Monday, 22 October 2012

A Bestiary of Voters – Voter 5

Okay, those are the really annoying ones out the way, yippee! Now here are literally millions of voting positions I can just about get on board with. I’ll start with the weaker ones though:

THE LESSER-OF-TWO-EVILS, DEMOCRATS-CAN-CHANGE VOTER. “So the Democrats are a right wing party. But they’re still to the left of the Republicans. And if the Democratic Party can hold the White House for another term, and the one after that, and the one after that, and win back Congress, perhaps it can make the slow crawl from the hinterlands of the right back towards the centre, dragging the Republicans behind them. Perhaps it can start to redefine the language and conceptual and emotional repertoire of American political life, and even start to reconnect it with reality.”

Okay, this was nearly in the other category. I find it vastly implausible, but at least it’s a roadmap. How does the lesser-of-two-evils, Democrats-can-change position translate into voting behaviour? If such a specimen believes the election hangs in the balance, it should probably vote for Obama if it lives in any state with a hint of swing. In super-safe Democrat states it should vote for a third party. However, if it’s confident of a Democrat victory (as if), it should vote for a third party wherever it lives.
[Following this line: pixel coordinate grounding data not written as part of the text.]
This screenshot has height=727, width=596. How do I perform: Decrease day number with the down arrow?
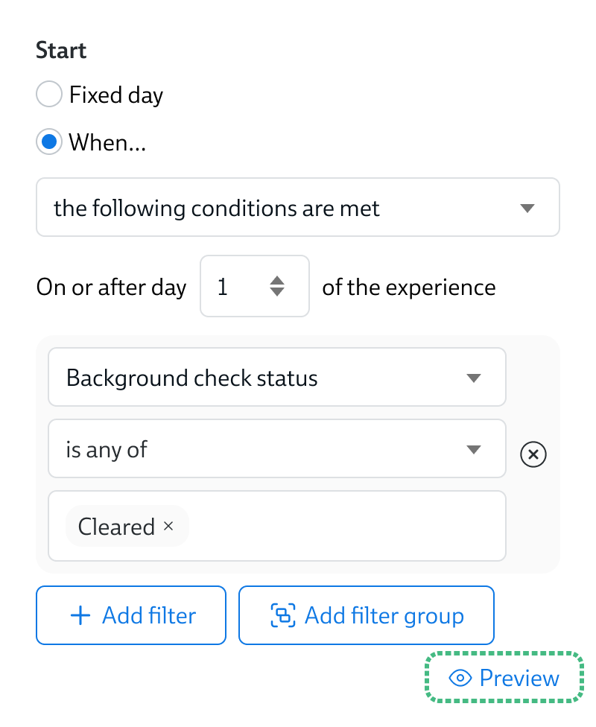tap(277, 293)
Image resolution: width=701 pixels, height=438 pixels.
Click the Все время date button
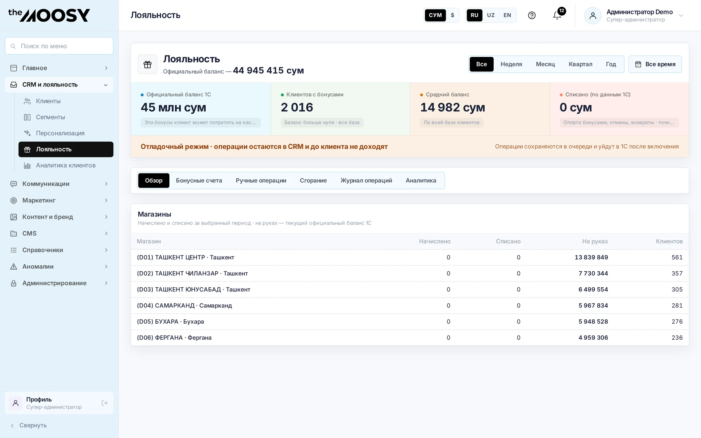tap(655, 64)
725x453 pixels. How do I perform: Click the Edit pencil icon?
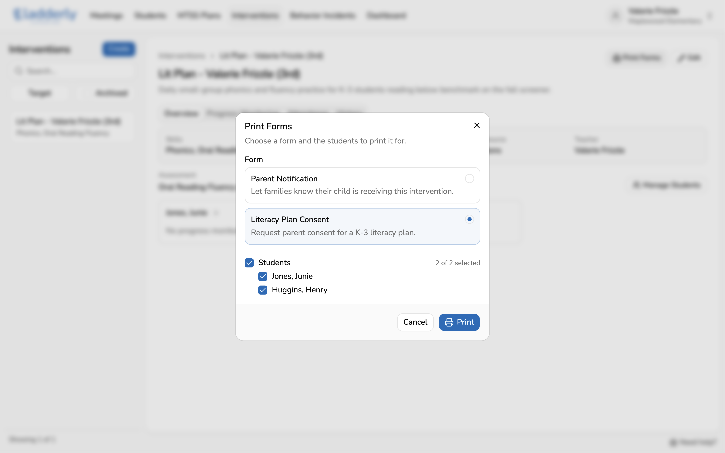coord(681,58)
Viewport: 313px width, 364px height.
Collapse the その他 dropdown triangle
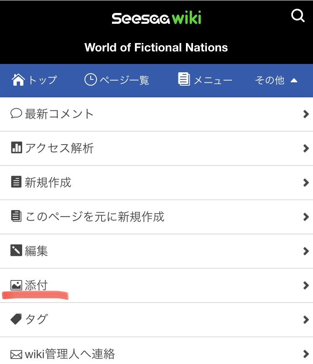point(294,80)
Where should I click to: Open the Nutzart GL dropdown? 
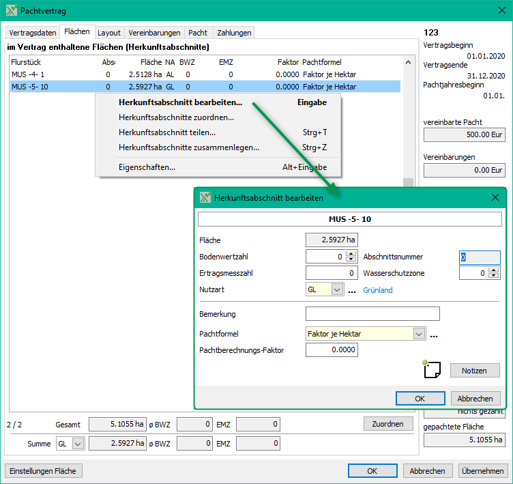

UPDATE: For an example of a thorough development of such a position, cf. Christopher Glazek at the n+1 Election Preview. Here's a longish excerpt:

"Frustrating though it may be, this election is about the past four years, not the next four. It’s about ratifying the hope of November 2008, protecting the change enacted in March 2010, and rolling back the counterrevolution unleashed later that year. These goals may appear modest, but the effort has cost billions of dollars and has left almost no room for error.

On foreign policy, could Obama have ended the drone program or brought American troops home from Iraq and Afghanistan with greater haste? Not without blunting the Democrats’ newfound national security edge, an advantage that would have delivered the White House to John Kerry in 2004 if he’d had it.

During the financial crisis, could Obama have nationalized the banks, as he did the auto companies, instead of bailing them out? He couldn’t have. TARP was unpopular enough at the time, but not nearly as unpopular as the government’s purchase of GM and Chrysler. The auto rescue, though, is now bearing indispensable electoral fruit; nationalizing the banks would have risked transforming Romney’s image from greedy financier to hero of the resistance. Could Obama have done more to prevent climate change? In fact, the administration’s new fuel efficiency standards for cars do more to combat global warming than anything done by his predecessors—and the achievement depended on circumventing the legislative process through executive order. Could Obama have done more to transform Americans’ views of social justice? The President can’t flip a switch to end bigotry, but polling suggests he did roll back prejudice in the one place he really could: support for gay marriage has increased among African Americans.

On these and other issues, from the Consumer Financial Protection Bureau to mortgage modification to Palestine to the Supreme Court, the electoral evidence suggests that the President has pursued the correct priorities with nearly as much vigor and almost as much success as our system allows. If this realization leaves the left feeling deflated after four years, its discouragement may recede after eight, when a new—and probably worse—regime will come to power. We do not live in the best of all possible Americas, but we do live in a country whose politics, despite our disappointments, are getting better with each painful victory."